The walk in took about 4 hours and the return about 3, despite the downhill being harder on the knees it was still quicker down than up.
I was unsure what to expect for phone coverage, but with a Telstra base in the Wilpena Resort, there was enough signal at the summit (1-2 bar) for SMS alerting.
Kanku Breakaways CP
With time for sightseeing and the VKQRP clubs 40m contest it seemed to good an opportunity to not combine the two.
The Kanku Breakaways Conservation Park VKFF1008, is just a short distance out of Coober Pedy, we followed a senic drive through the park stopping at the lookout. This provided both great views for myself and the XYL, plus a better take off for the signals.

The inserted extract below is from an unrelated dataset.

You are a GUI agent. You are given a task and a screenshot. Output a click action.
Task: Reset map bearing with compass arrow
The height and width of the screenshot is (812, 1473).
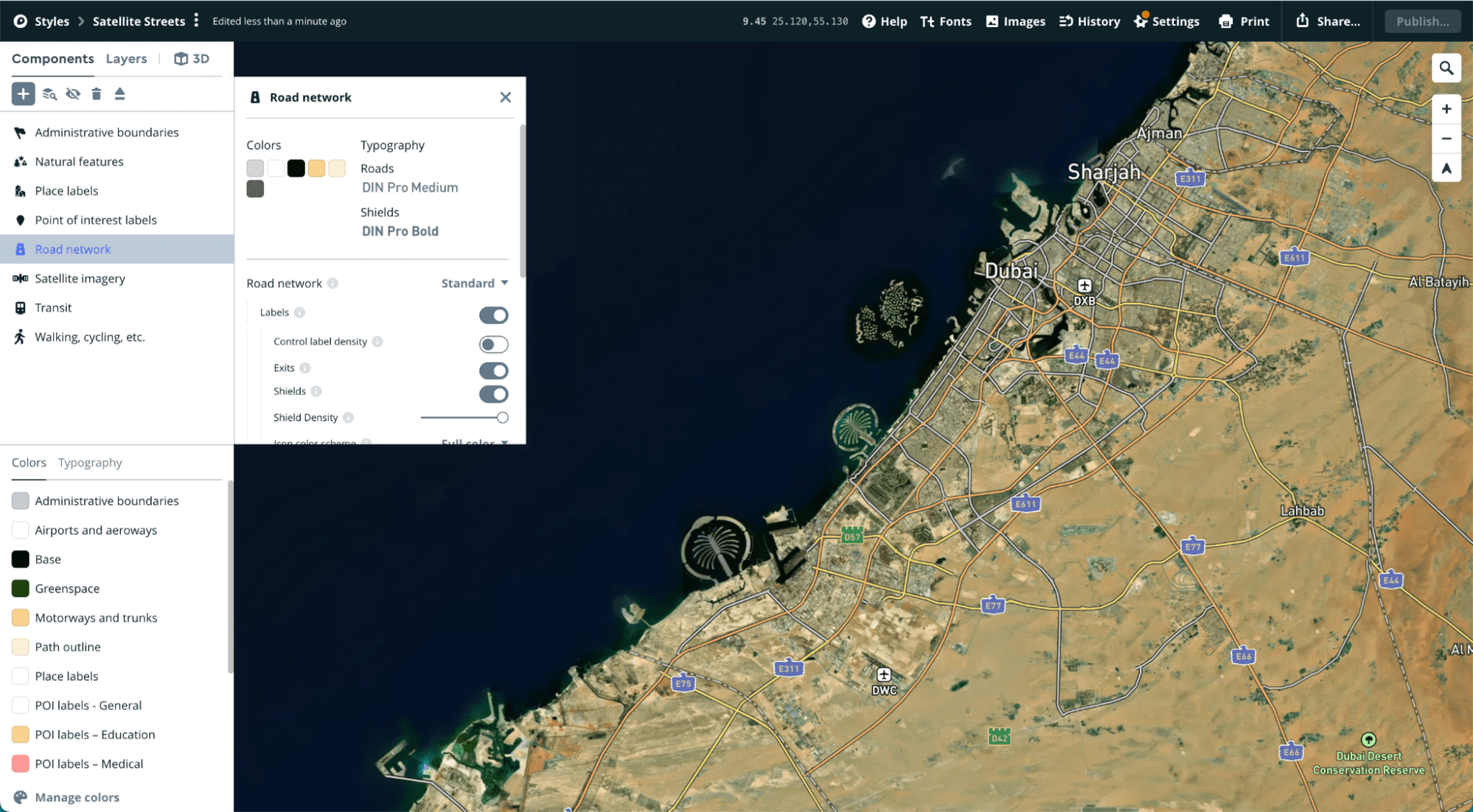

I managed 13 contacts over 2 bands with 11 different call signs, thus qualifying it for VKFF.
The Battery vk5/ne-055 Mt Remarkable NP
The Battery sits at the northern end of the Mt Remarkable NP, there are two logical starting points, with both tracks coming together about 2km from the summit.
One is via the Alligator Gorge Ring Route Hike
The other by the Ring Route track, it is the Ring Route track that Ian vk5cz suggested. As the creeks are all dry at this time I decided the simple and easiest way was as Ian suggested.
Certainly this track is easy to navigate, with the width suggesting it is used as a fire break. There is only one steep section where the track crosses between the two ridge lines, this section is common to both walking routes. Once on The Battery Ridge line it is a short and easy walk to the highest point. Whilst there is plenty of trees the view across to the Spencer Gulf is quite visible.
The activation went will with 9 contacts in the bag including a JA on 15m. I have not activated 15m for some time due to the need to run 80m for local chasers. However with the different propagation and good signals heard from VK5 stations on 40m I skipped 80 and did 15m instead.